The Tuamotus Diaries #30, Day 64 – July 31st 2016
Makemo doesn’t seem to want us to go.
Since Friday we have been waiting for a weather window to leave Makemo towards Fakarava. But, instead of a window, it’s a “weather brick wall” of sorts that we have been seeing since.
A cold front approached us at the end of last week, and I thought it would be our opportunity to leave. A couple times before, when cold fronts passed above us here, the weather got settled afterwards with a spell of many cold, dry days of fair winds. Idyllic conditions for an overnight passage in between the atolls.
Not this time though. Since Friday all we’ve had has been brisk, gusty winds and rain. LOTS of it. I was hoping that conditions would start to improve today – Sunday – but instead we woke up to a gloomy morning. Even the waters surrounding us, which have normally kept their clear blue attitude even in the worst of times, is of a murky green tone today.
The deck is soaking wet most of the time, and so is the cockpit, and we are thus confined to the cabin. The air inside is damp and warm, for we are forced to keep all portholes and hatches closed, and we are using candles to help improve the ambiance.
Without much to do, reading has been of order. The kids buried out a large collection of Brazilian cartoons that they had read nearly a year ago, and started reading ‘em all over again. Adriana has been nourishing her Yoga and Meditation skillset, whereas I finally started a great book with a compilation of epic stories about the sea – I have been keeping this one carefully since departure from Mexico, and decided it was now the time to get started with it.
When not reading, we play cards or dedicate ourselves to culinary. Special delicacies have been coming out of the galley, and my waistline has already started to show off the impacts of it.

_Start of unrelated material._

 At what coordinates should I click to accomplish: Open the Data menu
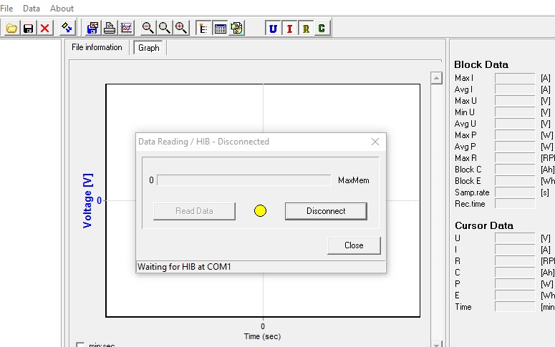32,8
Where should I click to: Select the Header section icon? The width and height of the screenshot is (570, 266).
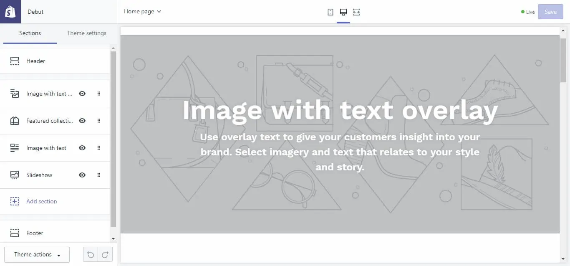coord(15,61)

Reading, Eating and Playing Cards isn’t a bad routine, but Raquel’s birthday is approaching and we would like to be in Fakarava already for it (or at least not in a passage). And perhaps an even harder deadline is that fact that my sister-in-law arrives to Fakarava in a week from now. That all adds a bit of suspense to the plot.
I keep on downloading weather forecasts, but they have been of plain literary nature only, without much attachment to the reality around us.
So we wait, and look to the west at times, hoping for a large expanse of blue sky to envelope us and give us the lead to go.